A Stunning Shot Of Our Pale Blue Dot Rising Over The Lunar Horizon

NASA's Lunar Reconnaissance Orbiter (LRO) experiences 12 "earthrises" every day, but it recently took full advantage of an opportunity to capture this image of Earth — and it's marvelous.

Normally, the LRO has its camera pointing down on to the lunar surface. But in this instance, NASA scientists had it pitch forward while approaching the moon's north pole, allowing the LROC Wide Angle Camera to capture Earth rising above Rozhdestvenskiy crater (112 miles [180 km] in diameter).
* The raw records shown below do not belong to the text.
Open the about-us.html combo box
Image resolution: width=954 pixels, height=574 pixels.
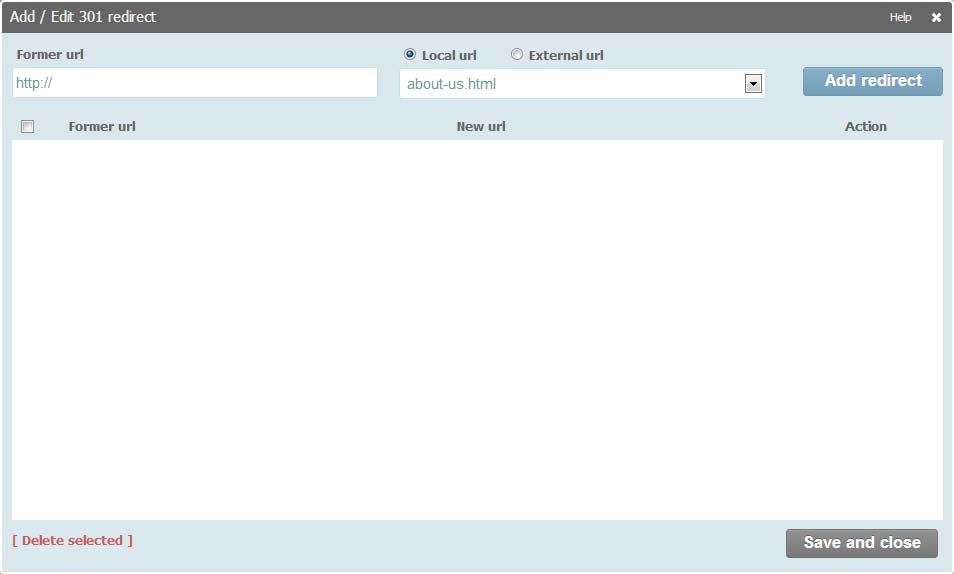point(570,84)
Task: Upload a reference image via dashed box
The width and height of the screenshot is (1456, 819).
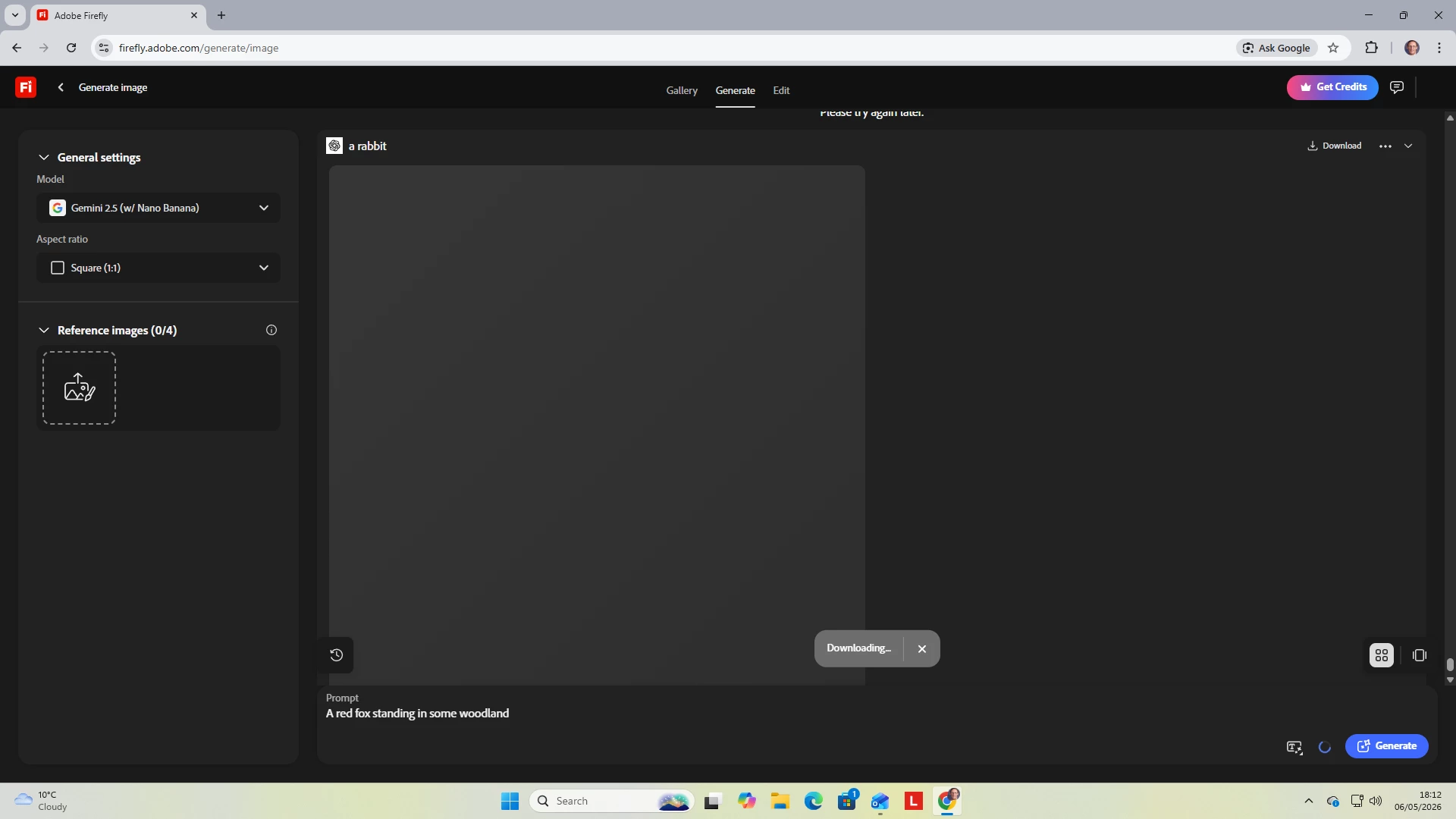Action: point(79,388)
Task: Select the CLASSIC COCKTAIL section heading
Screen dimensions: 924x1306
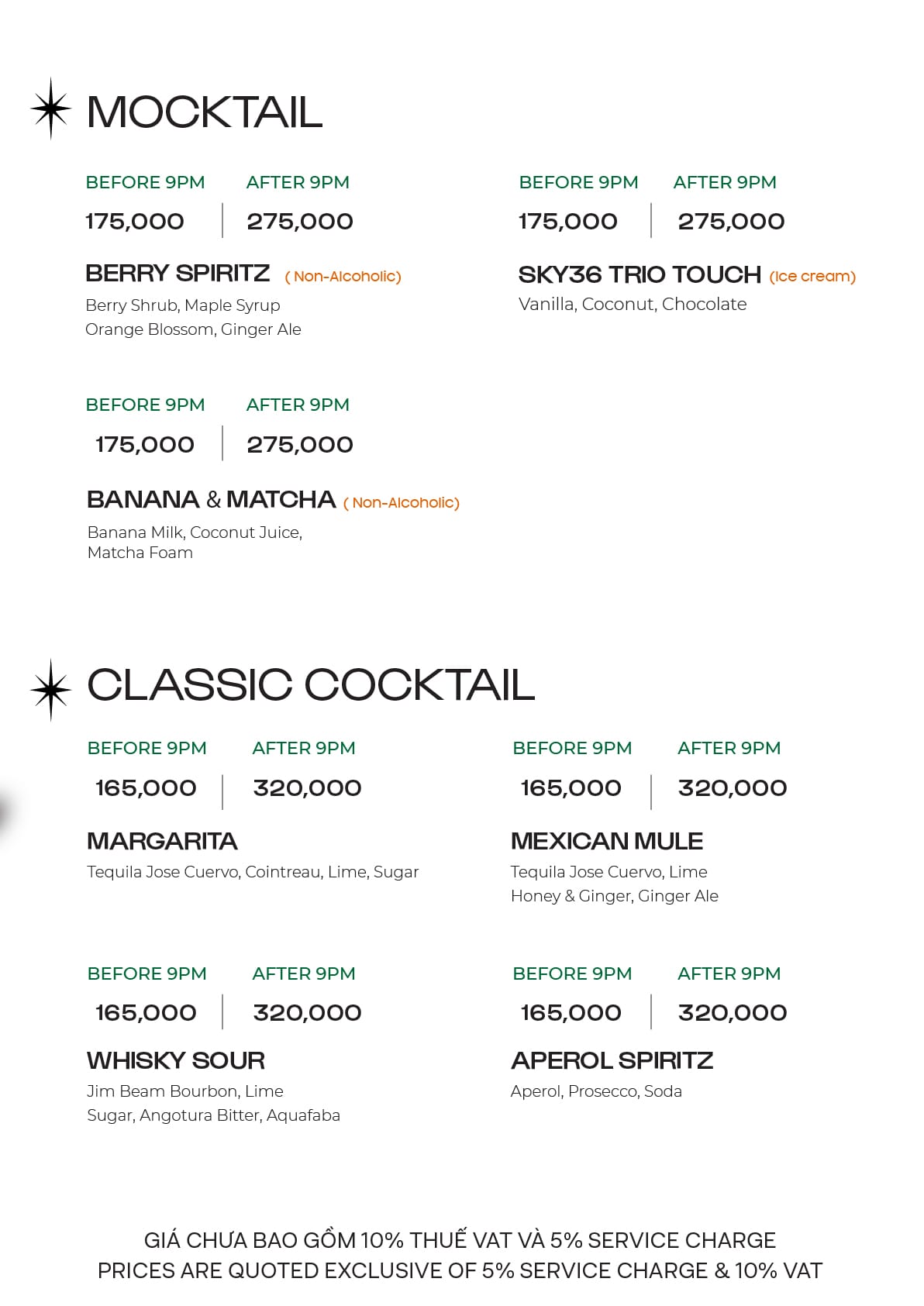Action: click(311, 684)
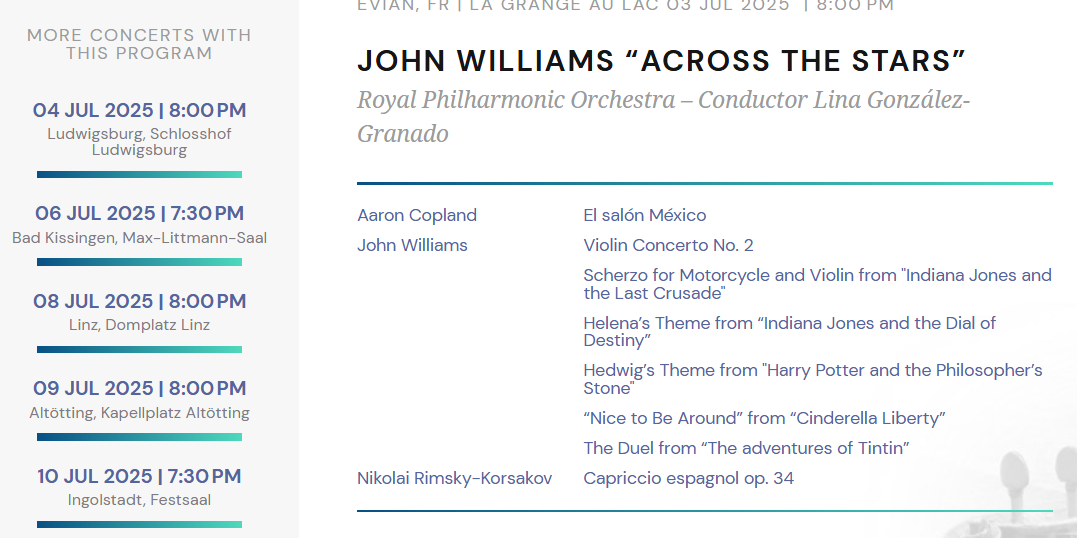The height and width of the screenshot is (538, 1077).
Task: Click El salón México piece title
Action: pos(645,215)
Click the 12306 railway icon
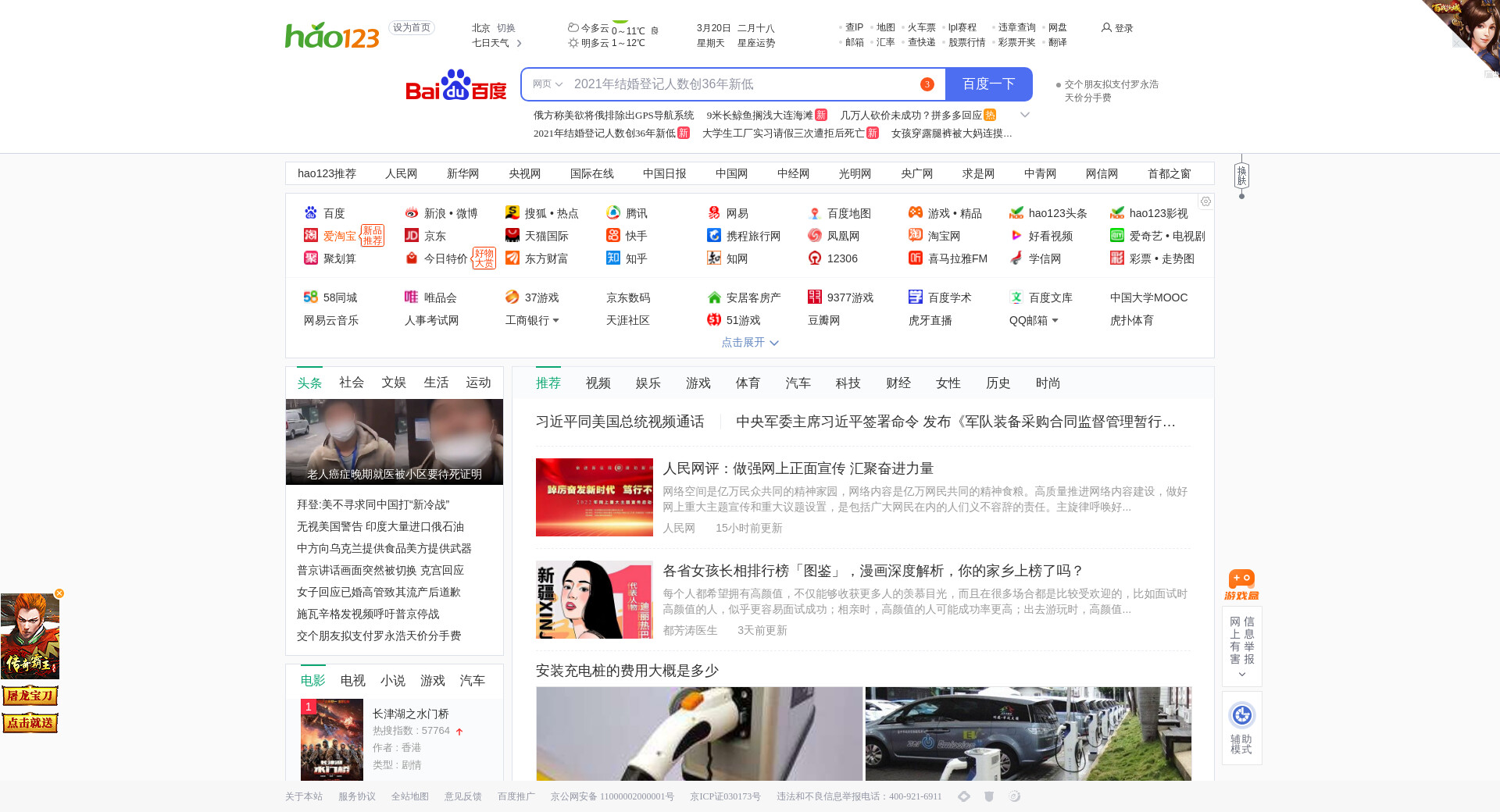This screenshot has width=1500, height=812. click(815, 258)
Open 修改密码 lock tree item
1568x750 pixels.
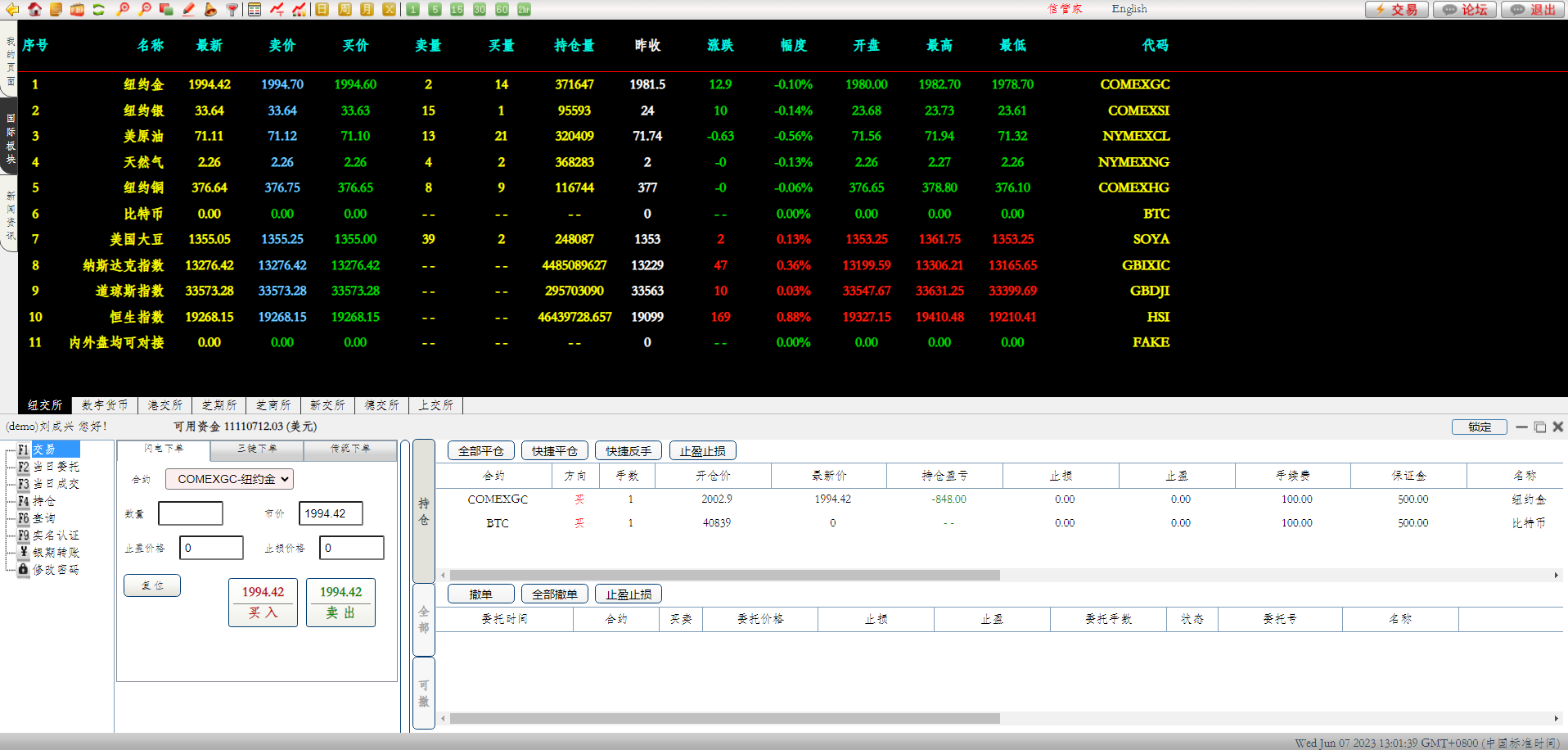[55, 570]
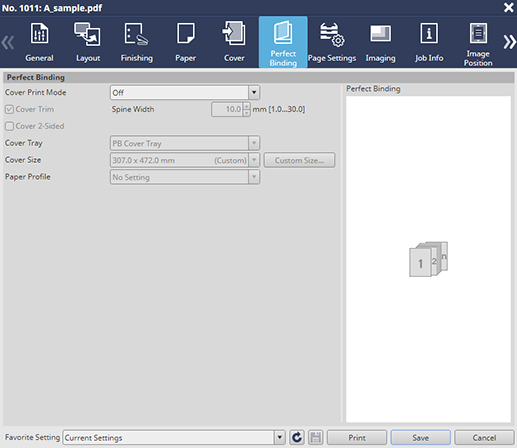This screenshot has height=448, width=517.
Task: Open the General settings icon
Action: point(39,33)
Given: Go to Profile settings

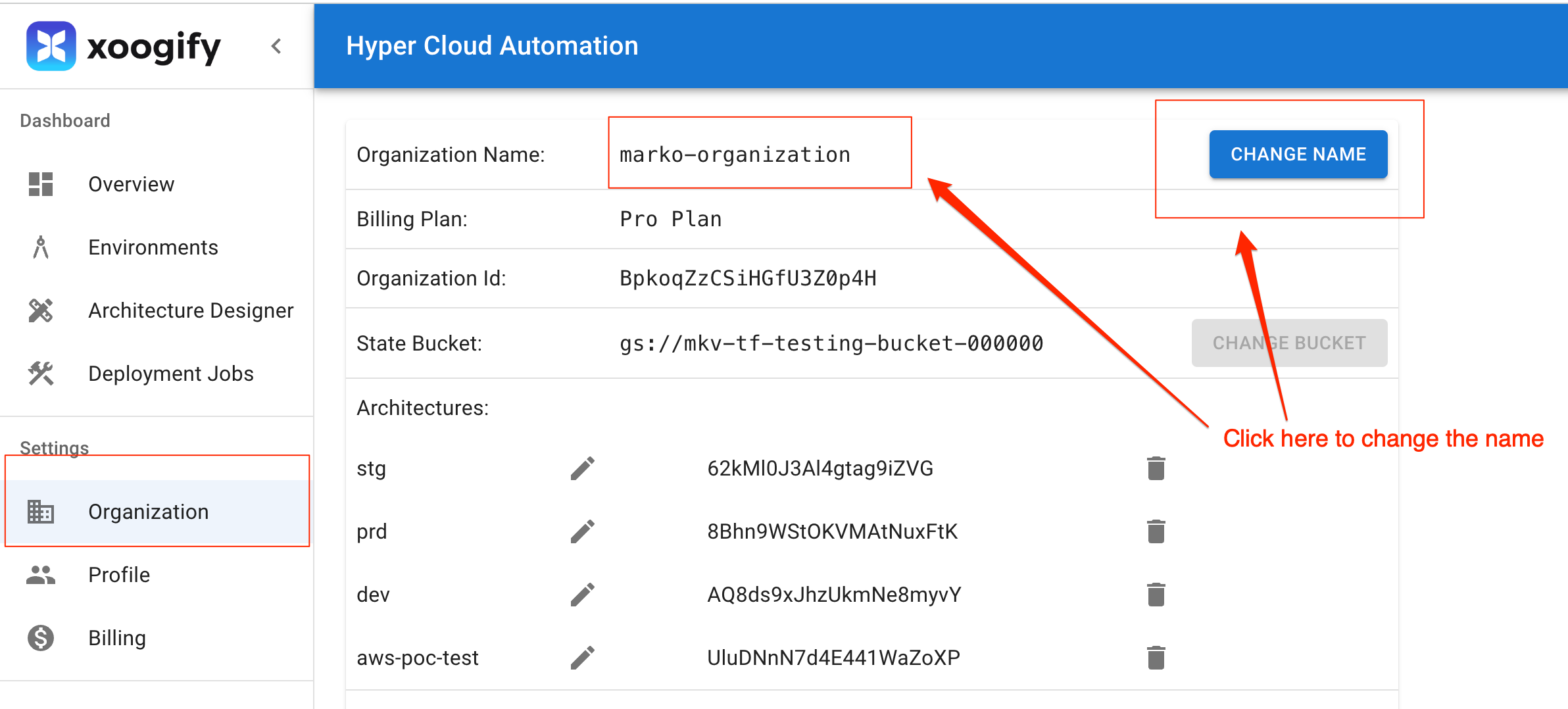Looking at the screenshot, I should pos(118,575).
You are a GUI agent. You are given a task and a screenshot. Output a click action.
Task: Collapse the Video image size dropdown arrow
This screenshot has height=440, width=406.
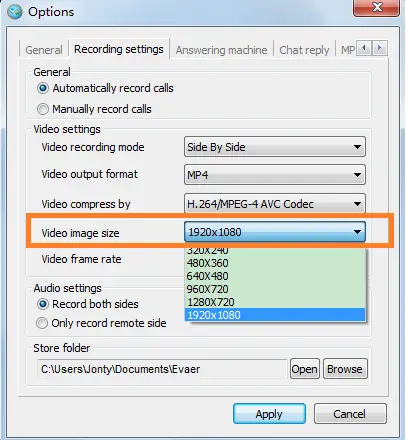357,232
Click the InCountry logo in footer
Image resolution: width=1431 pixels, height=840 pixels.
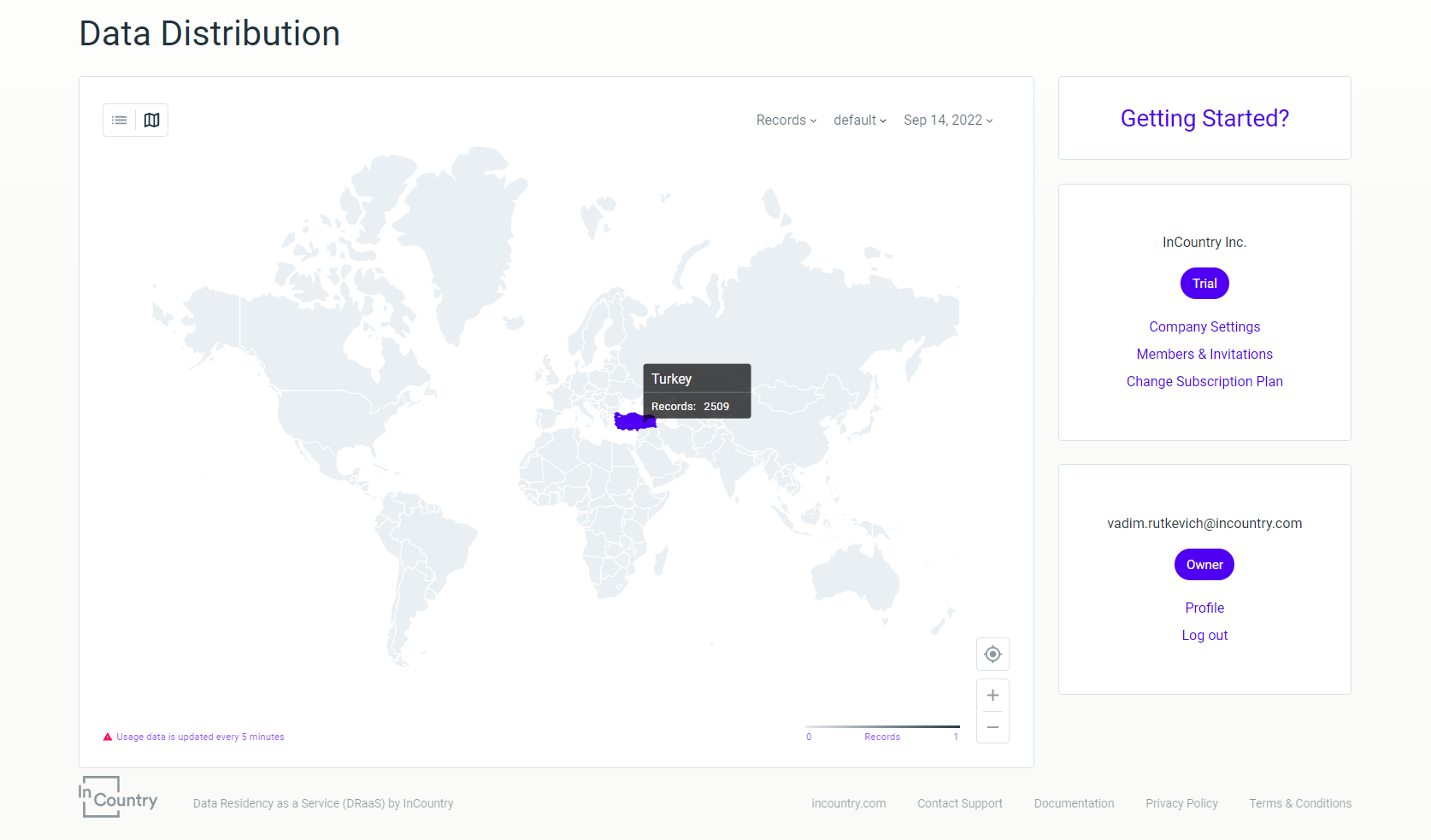coord(118,797)
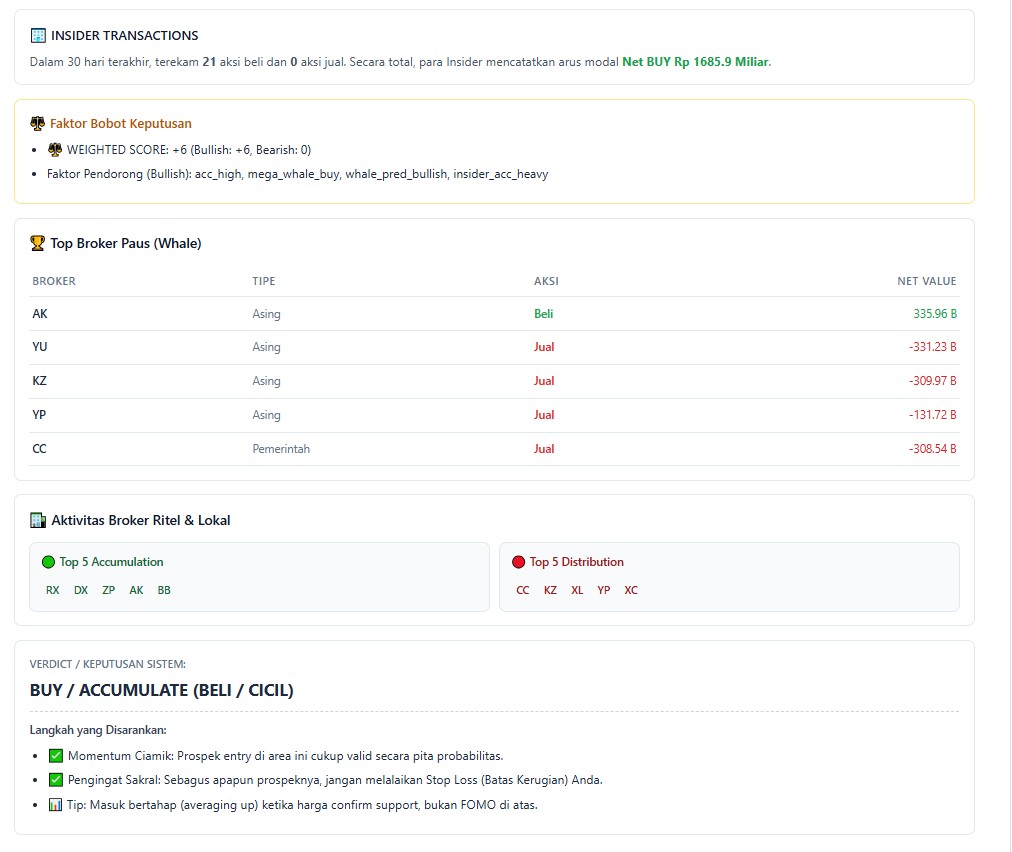This screenshot has width=1012, height=852.
Task: Click the building icon beside INSIDER TRANSACTIONS
Action: (x=38, y=36)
A Stunning Shot Of Our Pale Blue Dot Rising Over The Lunar Horizon

Here's a zoomed-in view of the Earth I created:

A Stunning Shot Of Our Pale Blue Dot Rising Over The Lunar Horizon

Interestingly, the picture is a color composite of several greyscale frames, which can be seen in this animation:

A Stunning Shot Of Our Pale Blue Dot Rising Over The Lunar Horizon

When processing the image, however, NASA and Arizona State University scientists chose wavelengths that match well with the human eye, so the colors are very close to true. This is what the average person might actually see. Additionally, the relative brightness of each object is correct. And as you can see, the Earth is considerably brighter compared to the moon.